(Dataset rows)
* * * * *
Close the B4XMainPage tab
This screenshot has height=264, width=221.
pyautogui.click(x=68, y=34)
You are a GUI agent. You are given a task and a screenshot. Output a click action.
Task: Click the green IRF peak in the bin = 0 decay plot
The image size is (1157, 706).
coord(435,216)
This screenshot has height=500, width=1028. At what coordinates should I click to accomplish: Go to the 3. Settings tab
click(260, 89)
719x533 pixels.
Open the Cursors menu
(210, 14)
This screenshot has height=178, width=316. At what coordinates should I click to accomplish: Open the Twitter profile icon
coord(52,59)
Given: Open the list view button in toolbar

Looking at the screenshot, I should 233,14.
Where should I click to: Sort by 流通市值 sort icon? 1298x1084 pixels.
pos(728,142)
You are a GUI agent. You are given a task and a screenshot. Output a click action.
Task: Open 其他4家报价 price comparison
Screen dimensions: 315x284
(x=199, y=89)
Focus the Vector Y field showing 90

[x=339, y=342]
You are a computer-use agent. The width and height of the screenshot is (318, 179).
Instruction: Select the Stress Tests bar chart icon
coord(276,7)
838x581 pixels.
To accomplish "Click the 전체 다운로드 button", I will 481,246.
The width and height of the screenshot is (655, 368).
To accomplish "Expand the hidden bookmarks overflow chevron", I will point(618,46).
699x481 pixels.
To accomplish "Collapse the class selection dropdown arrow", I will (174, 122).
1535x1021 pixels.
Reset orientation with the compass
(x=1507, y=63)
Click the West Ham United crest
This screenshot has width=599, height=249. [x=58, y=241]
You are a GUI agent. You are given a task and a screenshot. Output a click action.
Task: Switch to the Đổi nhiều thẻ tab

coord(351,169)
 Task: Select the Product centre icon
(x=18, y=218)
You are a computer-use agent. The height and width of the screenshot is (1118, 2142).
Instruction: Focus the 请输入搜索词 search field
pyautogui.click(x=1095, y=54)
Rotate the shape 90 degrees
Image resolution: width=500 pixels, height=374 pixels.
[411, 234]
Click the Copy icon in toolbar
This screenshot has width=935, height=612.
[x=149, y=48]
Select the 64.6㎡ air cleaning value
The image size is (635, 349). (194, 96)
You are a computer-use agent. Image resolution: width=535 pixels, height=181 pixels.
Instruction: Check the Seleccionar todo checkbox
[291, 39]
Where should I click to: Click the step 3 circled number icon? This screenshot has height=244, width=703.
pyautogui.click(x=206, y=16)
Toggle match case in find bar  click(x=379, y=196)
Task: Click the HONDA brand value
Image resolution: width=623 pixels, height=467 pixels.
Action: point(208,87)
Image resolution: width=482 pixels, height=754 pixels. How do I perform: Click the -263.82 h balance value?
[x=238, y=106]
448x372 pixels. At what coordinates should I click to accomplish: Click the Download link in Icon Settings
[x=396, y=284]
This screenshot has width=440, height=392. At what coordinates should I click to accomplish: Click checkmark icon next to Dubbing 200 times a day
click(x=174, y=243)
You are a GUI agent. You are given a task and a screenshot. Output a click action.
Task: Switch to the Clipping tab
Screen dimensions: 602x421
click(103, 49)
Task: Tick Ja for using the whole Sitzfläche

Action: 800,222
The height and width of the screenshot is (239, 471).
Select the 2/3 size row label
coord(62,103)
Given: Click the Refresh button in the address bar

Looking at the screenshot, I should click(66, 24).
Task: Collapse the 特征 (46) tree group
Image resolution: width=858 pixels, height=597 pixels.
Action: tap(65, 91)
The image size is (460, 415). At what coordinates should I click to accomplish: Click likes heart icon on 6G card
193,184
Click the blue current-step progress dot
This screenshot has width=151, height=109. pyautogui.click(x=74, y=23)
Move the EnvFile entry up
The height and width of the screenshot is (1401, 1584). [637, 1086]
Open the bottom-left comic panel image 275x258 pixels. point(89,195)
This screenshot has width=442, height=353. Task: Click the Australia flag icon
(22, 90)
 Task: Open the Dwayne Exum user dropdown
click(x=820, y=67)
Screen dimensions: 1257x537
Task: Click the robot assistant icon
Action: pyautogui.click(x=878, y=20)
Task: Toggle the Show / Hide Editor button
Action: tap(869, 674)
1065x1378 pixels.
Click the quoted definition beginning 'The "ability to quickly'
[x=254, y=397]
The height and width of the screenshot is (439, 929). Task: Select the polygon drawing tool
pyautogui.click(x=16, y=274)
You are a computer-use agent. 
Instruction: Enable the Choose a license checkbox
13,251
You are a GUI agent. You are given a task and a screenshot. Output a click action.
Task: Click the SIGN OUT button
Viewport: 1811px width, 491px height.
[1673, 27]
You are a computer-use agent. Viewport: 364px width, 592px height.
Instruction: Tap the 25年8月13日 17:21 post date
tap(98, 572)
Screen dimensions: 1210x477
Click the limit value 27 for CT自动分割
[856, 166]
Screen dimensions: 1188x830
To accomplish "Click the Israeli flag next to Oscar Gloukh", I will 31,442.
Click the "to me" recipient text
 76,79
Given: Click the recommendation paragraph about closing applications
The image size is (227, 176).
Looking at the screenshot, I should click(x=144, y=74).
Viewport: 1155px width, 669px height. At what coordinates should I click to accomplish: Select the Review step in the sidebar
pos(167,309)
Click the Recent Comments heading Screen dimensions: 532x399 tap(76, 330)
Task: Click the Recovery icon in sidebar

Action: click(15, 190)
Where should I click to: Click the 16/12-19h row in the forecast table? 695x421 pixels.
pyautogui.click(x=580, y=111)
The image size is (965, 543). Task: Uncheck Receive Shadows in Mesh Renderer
* * * * *
Given problem:
Copy every one of the records above verbatim, line for line.

Completed task:
Close the B4XMainPage tab
This screenshot has height=264, width=221.
pyautogui.click(x=68, y=34)
You are a GUI agent. You are given a task and a screenshot. Output a click action.
Task: Click the green IRF peak in the bin = 0 decay plot
The image size is (1157, 706).
coord(435,216)
This screenshot has height=500, width=1028. At what coordinates should I click to accomplish: Go to the 3. Settings tab
click(260, 89)
719x533 pixels.
Open the Cursors menu
(210, 14)
This screenshot has height=178, width=316. At what coordinates should I click to accomplish: Open the Twitter profile icon
coord(52,59)
Given: Open the list view button in toolbar

Looking at the screenshot, I should 233,14.
Where should I click to: Sort by 流通市值 sort icon? 1298x1084 pixels.
pos(728,142)
You are a GUI agent. You are given a task and a screenshot. Output a click action.
Task: Open 其他4家报价 price comparison
Screen dimensions: 315x284
(x=199, y=89)
Focus the Vector Y field showing 90

[x=339, y=342]
You are a computer-use agent. The width and height of the screenshot is (318, 179).
Instruction: Select the Stress Tests bar chart icon
coord(276,7)
838x581 pixels.
To accomplish "Click the 전체 다운로드 button", I will 481,246.
The width and height of the screenshot is (655, 368).
To accomplish "Expand the hidden bookmarks overflow chevron", I will point(618,46).
699x481 pixels.
To accomplish "Collapse the class selection dropdown arrow", I will (174, 122).
1535x1021 pixels.
Reset orientation with the compass
(x=1507, y=63)
Click the West Ham United crest
This screenshot has width=599, height=249. [x=58, y=241]
You are a GUI agent. You are given a task and a screenshot. Output a click action.
Task: Switch to the Đổi nhiều thẻ tab

coord(351,169)
 Task: Select the Product centre icon
(x=18, y=218)
You are a computer-use agent. The height and width of the screenshot is (1118, 2142).
Instruction: Focus the 请输入搜索词 search field
pyautogui.click(x=1095, y=54)
Rotate the shape 90 degrees
Image resolution: width=500 pixels, height=374 pixels.
[411, 234]
Click the Copy icon in toolbar
This screenshot has width=935, height=612.
[x=149, y=48]
Select the 64.6㎡ air cleaning value
The image size is (635, 349). (194, 96)
You are a computer-use agent. Image resolution: width=535 pixels, height=181 pixels.
Instruction: Check the Seleccionar todo checkbox
[291, 39]
Where should I click to: Click the step 3 circled number icon? This screenshot has height=244, width=703.
pyautogui.click(x=206, y=16)
Toggle match case in find bar  click(x=379, y=196)
Task: Click the HONDA brand value
Image resolution: width=623 pixels, height=467 pixels.
Action: point(208,87)
Image resolution: width=482 pixels, height=754 pixels. How do I perform: Click the -263.82 h balance value?
[x=238, y=106]
448x372 pixels. At what coordinates should I click to accomplish: Click the Download link in Icon Settings
[x=396, y=284]
This screenshot has width=440, height=392. At what coordinates should I click to accomplish: Click checkmark icon next to Dubbing 200 times a day
click(x=174, y=243)
You are a GUI agent. You are given a task and a screenshot. Output a click action.
Task: Switch to the Clipping tab
Screen dimensions: 602x421
click(103, 49)
Task: Tick Ja for using the whole Sitzfläche

Action: 800,222
The height and width of the screenshot is (239, 471).
Select the 2/3 size row label
coord(62,103)
Given: Click the Refresh button in the address bar

Looking at the screenshot, I should click(66, 24).
Task: Collapse the 特征 (46) tree group
Image resolution: width=858 pixels, height=597 pixels.
Action: tap(65, 91)
The image size is (460, 415). At what coordinates should I click to accomplish: Click likes heart icon on 6G card
193,184
Click the blue current-step progress dot
This screenshot has width=151, height=109. pyautogui.click(x=74, y=23)
Move the EnvFile entry up
The height and width of the screenshot is (1401, 1584). [637, 1086]
Open the bottom-left comic panel image 275x258 pixels. point(89,195)
This screenshot has width=442, height=353. Task: Click the Australia flag icon
(22, 90)
 Task: Open the Dwayne Exum user dropdown
click(x=820, y=67)
Screen dimensions: 1257x537
Task: Click the robot assistant icon
Action: pyautogui.click(x=878, y=20)
Task: Toggle the Show / Hide Editor button
Action: tap(869, 674)
1065x1378 pixels.
Click the quoted definition beginning 'The "ability to quickly'
[x=254, y=397]
The height and width of the screenshot is (439, 929). Task: Select the polygon drawing tool
pyautogui.click(x=16, y=274)
You are a computer-use agent. 
Instruction: Enable the Choose a license checkbox
13,251
You are a GUI agent. You are given a task and a screenshot. Output a click action.
Task: Click the SIGN OUT button
Viewport: 1811px width, 491px height.
[1673, 27]
You are a computer-use agent. Viewport: 364px width, 592px height.
Instruction: Tap the 25年8月13日 17:21 post date
tap(98, 572)
Screen dimensions: 1210x477
Click the limit value 27 for CT自动分割
[856, 166]
Screen dimensions: 1188x830
To accomplish "Click the Israeli flag next to Oscar Gloukh", I will 31,442.
Click the "to me" recipient text
 76,79
Given: Click the recommendation paragraph about closing applications
The image size is (227, 176).
Looking at the screenshot, I should click(x=144, y=74).
Viewport: 1155px width, 669px height. At what coordinates should I click to accomplish: Select the Review step in the sidebar
pos(167,309)
Click the Recent Comments heading Screen dimensions: 532x399 tap(76, 330)
Task: Click the Recovery icon in sidebar

Action: click(15, 190)
Where should I click to: Click the 16/12-19h row in the forecast table? 695x421 pixels.
pyautogui.click(x=580, y=111)
The image size is (965, 543). Task: Uncheck Receive Shadows in Mesh Renderer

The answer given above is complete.